During the 1970s, Sues appeared as a celebrity guest on some popular game shows of the era, including The Movie Game, Celebrity Sweepstakes, The Cross-Wits and Liar's Club.

==Later years and death==
Sues appeared in the short films Lord of the Road (1999) and Artificially Speaking (2009), the latter making its premiere at the 2009 Dances With Films festival in Los Angeles.

In 2008, fifty years after their divorce, Sues and his former wife, Phyllis, conducted a lengthy interview at his home for her website.

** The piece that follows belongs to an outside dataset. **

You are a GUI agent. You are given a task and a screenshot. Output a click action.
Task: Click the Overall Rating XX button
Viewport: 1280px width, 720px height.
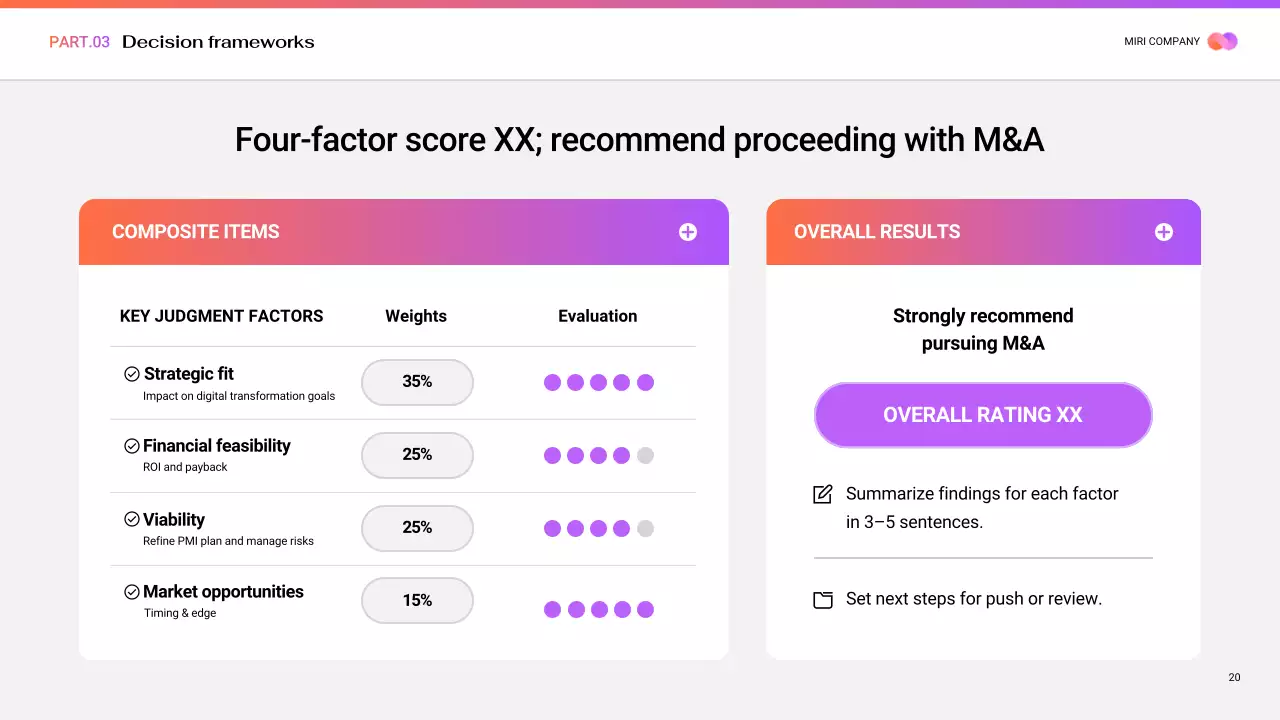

Sues died on December 1, 2011, at Cedars-Sinai Medical Center, Los Angeles, where he was taken after suffering an apparent heart attack while watching television with his beloved dog, Doris, according to his partner and accountant, Michael Michaud.

==Stage==
- Tea and Sympathy (1953–1955) — Ralph
- Happy Birthday (1956)
- The Mad Show (1966–1967) Off-Broadway
- Good News (1972) — Kenley Players (Ohio)
- The Adventures of Sherlock Holmes (1974–1976) — Professor Moriarty
- The Three Musketeers (1976)
- Singin' in the Rain (national tour 1995–1999) — Director/elocutionist
- Two for the Show (1998–2000) — One-man stage show, multiple characters

==Filmography==
===Films===
- Move Over, Darling (1963) — Court Clerk
- The Wheeler Dealers (1963) - Whitby
- The Americanization of Emily (1964) — Officer Enright
- Raggedy Ann and Andy: A Musical Adventure (1977) — Sir Leonard Looney (voice)
- Oh! Heavenly Dog (1980) — Freddie
- The Reluctant Dragon (1981) — The Dragon (voice)
- Snowballing (AKA Smooth Moves) (1984) — Roy
- A Bucket of Blood (1995) — Art Buyer
- Lord of the Road (1999)
- Artificially Speaking (2009) — Sparky Schlosser

===Television===
- The Twilight Zone (episode: "The Masks"; 1964) — Wilfred Harper, Jr.
- The Wild Wild West (1965) — Matt Dawson
- The Doris Day Show (episode: "The Relatives;" 1968) - Edgar
- Rowan & Martin's Laugh-In (1968–1972) — Regular performer
- Rudolph and Frosty's Christmas in July (1979) — Scratcher the jealous Reindeer (voice)
- Gridlock (1980 TV film) — Dudley
- The Brady Brides (episode: "Cool Hand Phil"; 1981) — Duke
- Punky Brewster (episode: "Tangled Web"; 1987) — Andre Sockstein
- Sabrina, the Teenage Witch (episode: "Good Will Haunting"; 1998) — Bellevuedere

Sues also appeared in two episodes of "Love, American Style".